Data records:
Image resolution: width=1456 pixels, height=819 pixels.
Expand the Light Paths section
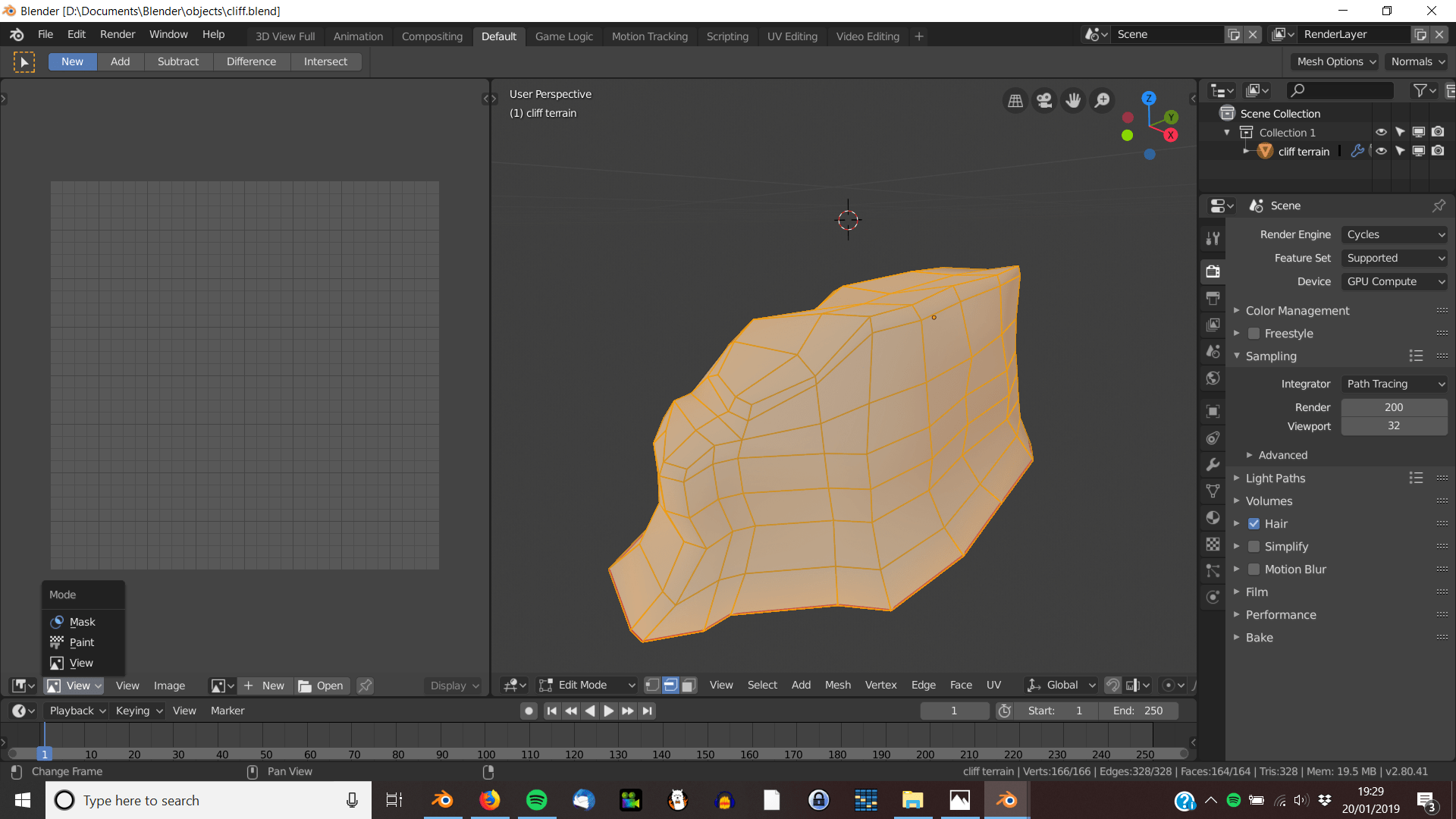(x=1275, y=478)
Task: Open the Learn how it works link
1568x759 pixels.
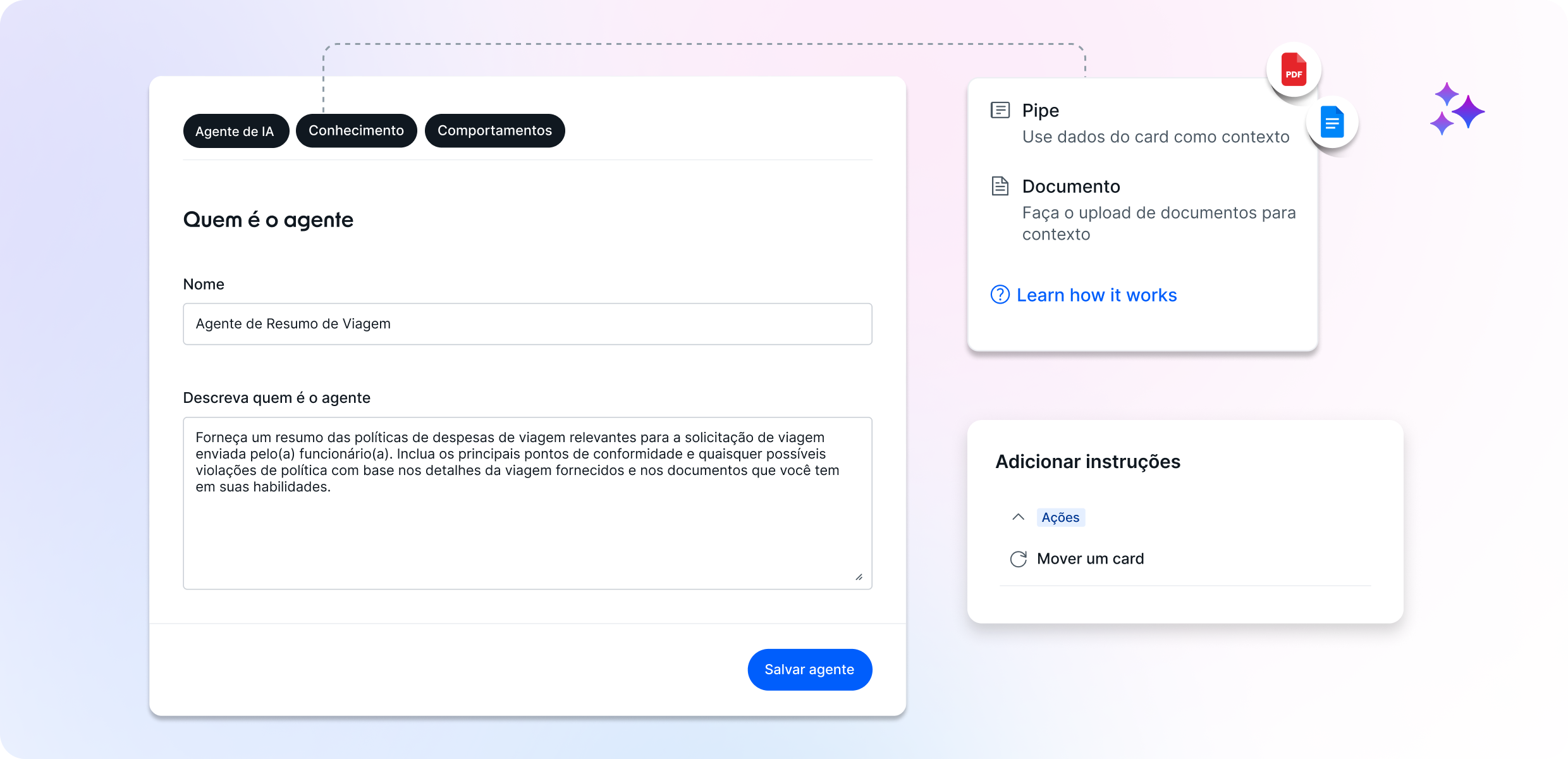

Your instructions:
Every line from the one containing "Expand the Light Paths section" through the end of the listing is to be copied exactly; the pictures are not.

Your solution:
Expand the Light Paths section
(x=1275, y=478)
Task: Open the Learn how it works link
1568x759 pixels.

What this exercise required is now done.